__ACTIVITY__:
Every line in the data below that has the word "section" should be returned.
BEGIN
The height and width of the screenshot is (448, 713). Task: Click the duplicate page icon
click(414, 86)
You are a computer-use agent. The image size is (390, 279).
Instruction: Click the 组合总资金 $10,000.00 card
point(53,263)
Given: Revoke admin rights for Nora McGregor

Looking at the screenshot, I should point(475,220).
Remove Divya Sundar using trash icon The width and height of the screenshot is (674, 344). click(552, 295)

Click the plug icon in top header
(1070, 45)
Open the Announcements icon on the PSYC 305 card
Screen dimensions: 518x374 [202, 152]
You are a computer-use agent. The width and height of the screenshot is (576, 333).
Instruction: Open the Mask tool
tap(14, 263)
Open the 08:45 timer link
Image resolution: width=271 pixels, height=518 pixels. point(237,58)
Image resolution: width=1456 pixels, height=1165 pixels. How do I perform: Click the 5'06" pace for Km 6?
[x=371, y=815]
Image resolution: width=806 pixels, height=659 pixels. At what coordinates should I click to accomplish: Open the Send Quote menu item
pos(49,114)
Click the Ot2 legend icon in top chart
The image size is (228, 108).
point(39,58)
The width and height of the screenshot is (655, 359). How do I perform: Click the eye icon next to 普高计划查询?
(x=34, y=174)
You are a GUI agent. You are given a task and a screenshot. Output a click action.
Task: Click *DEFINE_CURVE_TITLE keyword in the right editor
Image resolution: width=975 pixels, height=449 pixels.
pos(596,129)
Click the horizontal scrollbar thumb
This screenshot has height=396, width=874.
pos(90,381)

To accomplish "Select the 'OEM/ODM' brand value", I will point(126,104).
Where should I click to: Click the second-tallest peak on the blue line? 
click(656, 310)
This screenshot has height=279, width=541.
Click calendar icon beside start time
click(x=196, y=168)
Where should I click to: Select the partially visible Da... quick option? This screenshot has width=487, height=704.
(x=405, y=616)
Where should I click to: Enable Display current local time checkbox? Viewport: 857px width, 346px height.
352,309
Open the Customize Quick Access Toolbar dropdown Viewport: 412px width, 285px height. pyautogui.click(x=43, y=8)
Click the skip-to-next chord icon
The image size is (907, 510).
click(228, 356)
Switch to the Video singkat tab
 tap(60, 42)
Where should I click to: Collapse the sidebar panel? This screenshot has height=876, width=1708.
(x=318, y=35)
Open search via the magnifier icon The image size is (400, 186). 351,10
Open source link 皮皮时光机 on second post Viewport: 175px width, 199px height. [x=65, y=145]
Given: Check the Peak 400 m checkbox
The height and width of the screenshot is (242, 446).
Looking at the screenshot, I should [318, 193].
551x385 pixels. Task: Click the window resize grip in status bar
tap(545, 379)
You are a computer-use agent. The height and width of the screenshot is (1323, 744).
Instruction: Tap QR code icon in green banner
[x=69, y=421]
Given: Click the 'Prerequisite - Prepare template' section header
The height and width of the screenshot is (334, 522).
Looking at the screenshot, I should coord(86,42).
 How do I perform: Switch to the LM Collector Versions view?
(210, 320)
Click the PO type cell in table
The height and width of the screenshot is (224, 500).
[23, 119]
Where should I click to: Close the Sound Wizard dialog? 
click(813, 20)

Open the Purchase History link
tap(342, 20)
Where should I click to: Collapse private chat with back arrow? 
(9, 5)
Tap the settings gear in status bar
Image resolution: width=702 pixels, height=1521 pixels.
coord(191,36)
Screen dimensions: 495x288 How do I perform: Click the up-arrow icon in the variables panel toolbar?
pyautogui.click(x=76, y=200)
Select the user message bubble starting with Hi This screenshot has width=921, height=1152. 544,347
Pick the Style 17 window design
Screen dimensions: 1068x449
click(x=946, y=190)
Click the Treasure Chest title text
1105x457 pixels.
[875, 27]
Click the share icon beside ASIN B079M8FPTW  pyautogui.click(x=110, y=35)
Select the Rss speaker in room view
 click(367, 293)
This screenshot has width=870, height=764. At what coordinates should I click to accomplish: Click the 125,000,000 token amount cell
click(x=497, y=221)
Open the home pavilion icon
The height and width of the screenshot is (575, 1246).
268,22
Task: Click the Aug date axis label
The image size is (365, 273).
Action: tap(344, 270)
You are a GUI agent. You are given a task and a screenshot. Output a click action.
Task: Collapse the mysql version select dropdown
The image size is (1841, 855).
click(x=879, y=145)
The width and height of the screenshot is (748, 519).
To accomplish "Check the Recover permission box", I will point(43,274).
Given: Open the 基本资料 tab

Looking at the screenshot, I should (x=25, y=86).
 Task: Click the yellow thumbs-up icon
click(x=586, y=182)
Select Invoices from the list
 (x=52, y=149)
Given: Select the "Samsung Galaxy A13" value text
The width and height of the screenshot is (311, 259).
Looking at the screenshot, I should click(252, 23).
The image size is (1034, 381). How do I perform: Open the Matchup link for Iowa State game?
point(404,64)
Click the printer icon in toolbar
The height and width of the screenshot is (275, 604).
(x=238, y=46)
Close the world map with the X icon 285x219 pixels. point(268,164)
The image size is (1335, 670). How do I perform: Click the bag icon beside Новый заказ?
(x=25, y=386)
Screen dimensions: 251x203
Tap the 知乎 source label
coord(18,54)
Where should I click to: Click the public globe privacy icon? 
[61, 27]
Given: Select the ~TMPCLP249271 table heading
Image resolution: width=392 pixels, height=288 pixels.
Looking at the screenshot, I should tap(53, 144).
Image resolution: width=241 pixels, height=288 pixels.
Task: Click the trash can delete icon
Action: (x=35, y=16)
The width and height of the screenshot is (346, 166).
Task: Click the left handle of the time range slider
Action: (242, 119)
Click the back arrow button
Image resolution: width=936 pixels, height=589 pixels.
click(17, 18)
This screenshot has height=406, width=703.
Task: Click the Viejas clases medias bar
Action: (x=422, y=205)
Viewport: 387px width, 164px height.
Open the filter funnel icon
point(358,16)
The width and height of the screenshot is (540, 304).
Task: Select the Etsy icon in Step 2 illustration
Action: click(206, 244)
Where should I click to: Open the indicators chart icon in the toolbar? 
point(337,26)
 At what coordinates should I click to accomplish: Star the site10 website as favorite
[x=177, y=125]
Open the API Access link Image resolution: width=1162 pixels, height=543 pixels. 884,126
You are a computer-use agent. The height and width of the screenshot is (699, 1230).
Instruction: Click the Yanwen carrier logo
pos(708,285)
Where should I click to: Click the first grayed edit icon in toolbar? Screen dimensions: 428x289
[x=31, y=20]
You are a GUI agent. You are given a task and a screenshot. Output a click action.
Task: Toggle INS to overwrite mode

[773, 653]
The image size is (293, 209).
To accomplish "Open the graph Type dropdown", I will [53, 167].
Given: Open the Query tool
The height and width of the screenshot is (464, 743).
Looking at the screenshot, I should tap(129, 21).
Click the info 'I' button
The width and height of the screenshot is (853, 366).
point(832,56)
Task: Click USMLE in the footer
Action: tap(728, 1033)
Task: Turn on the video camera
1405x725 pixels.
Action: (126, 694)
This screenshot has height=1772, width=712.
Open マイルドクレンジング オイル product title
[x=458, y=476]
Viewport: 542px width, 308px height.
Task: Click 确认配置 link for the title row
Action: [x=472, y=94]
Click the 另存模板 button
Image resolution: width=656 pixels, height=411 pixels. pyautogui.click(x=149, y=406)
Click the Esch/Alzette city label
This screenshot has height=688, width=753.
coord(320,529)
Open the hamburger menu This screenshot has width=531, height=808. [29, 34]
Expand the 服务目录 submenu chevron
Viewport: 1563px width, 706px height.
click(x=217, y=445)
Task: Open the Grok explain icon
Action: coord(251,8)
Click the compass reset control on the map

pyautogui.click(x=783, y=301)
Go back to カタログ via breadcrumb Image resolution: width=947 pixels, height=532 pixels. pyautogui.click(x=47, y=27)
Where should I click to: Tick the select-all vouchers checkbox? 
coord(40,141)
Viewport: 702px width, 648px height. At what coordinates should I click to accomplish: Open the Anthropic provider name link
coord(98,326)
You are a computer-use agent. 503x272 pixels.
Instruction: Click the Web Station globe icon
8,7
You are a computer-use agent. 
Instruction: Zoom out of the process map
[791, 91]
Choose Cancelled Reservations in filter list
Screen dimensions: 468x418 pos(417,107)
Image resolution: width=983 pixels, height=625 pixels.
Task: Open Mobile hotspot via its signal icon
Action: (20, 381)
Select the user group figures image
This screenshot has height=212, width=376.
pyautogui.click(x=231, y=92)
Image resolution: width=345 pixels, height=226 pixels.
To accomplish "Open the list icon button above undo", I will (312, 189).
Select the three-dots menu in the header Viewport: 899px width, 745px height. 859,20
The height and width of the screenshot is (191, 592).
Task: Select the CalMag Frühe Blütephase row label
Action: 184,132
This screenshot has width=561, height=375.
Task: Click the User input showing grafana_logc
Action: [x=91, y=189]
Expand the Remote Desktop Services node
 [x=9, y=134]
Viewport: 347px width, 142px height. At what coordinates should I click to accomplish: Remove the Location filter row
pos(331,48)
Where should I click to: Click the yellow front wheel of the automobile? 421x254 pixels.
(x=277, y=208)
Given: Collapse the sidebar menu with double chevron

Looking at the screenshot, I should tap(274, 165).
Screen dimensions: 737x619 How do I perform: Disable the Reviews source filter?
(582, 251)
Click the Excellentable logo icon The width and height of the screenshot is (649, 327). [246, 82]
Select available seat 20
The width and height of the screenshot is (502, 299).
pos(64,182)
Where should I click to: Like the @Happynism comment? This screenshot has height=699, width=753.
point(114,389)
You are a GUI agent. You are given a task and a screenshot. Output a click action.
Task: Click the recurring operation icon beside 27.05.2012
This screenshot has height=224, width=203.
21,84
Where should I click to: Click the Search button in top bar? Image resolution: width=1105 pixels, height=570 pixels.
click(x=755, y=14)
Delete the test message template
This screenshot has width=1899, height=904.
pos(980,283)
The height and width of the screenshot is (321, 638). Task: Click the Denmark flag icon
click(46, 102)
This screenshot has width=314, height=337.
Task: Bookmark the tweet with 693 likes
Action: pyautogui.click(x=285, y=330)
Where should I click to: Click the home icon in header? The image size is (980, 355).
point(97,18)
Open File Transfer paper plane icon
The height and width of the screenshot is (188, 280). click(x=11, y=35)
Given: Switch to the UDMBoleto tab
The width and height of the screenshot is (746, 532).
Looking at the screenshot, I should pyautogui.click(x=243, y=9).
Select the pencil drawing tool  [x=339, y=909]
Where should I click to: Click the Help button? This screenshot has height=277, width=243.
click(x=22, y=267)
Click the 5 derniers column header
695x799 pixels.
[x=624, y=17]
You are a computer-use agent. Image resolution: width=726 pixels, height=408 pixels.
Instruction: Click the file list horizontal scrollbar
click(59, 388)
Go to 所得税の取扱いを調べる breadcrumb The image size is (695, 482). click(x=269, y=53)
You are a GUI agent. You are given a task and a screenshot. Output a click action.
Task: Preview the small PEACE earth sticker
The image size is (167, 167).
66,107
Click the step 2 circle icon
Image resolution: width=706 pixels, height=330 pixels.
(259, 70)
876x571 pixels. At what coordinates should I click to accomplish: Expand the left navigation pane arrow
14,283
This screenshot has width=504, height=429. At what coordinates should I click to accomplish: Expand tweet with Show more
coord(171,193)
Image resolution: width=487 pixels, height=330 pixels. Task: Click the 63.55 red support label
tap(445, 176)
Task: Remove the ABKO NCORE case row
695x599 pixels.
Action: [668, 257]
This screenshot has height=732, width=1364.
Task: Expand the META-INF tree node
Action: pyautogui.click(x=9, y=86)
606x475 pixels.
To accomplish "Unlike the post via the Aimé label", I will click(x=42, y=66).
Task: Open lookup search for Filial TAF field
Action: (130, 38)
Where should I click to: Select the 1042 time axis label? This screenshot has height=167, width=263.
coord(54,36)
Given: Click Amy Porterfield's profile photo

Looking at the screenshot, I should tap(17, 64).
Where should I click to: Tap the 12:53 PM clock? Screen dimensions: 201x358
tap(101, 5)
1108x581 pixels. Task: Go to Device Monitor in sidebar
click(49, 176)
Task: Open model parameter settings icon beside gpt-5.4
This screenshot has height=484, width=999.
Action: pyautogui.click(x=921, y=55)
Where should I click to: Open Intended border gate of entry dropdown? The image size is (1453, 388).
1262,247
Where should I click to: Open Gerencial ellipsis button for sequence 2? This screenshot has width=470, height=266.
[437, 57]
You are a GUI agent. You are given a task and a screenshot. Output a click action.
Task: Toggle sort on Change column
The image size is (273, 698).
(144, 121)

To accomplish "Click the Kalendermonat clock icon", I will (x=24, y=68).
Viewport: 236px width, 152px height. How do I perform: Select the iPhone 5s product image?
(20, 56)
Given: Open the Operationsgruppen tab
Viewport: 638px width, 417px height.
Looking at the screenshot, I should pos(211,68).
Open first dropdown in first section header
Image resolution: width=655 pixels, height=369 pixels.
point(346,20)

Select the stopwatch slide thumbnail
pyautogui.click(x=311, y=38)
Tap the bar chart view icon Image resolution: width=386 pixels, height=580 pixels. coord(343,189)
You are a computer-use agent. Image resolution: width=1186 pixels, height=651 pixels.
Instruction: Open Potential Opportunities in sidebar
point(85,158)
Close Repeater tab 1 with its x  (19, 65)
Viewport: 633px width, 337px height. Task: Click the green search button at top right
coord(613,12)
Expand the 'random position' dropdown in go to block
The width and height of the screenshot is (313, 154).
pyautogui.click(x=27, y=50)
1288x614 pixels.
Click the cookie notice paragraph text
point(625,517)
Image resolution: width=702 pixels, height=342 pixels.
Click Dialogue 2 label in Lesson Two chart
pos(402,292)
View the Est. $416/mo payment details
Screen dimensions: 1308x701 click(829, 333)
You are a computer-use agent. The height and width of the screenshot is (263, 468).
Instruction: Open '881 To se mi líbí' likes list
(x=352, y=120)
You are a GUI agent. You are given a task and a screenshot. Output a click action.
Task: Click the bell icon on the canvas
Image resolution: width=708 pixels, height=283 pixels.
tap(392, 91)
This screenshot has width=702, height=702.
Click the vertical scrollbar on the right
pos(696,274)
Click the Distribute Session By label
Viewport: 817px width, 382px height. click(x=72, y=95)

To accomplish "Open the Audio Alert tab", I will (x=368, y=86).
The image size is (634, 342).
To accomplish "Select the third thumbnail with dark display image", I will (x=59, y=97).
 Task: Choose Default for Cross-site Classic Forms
END
__SOLVED EXERCISE__:
Given: Click the 'Prerequisite - Prepare template' section header
Open first dropdown in first section header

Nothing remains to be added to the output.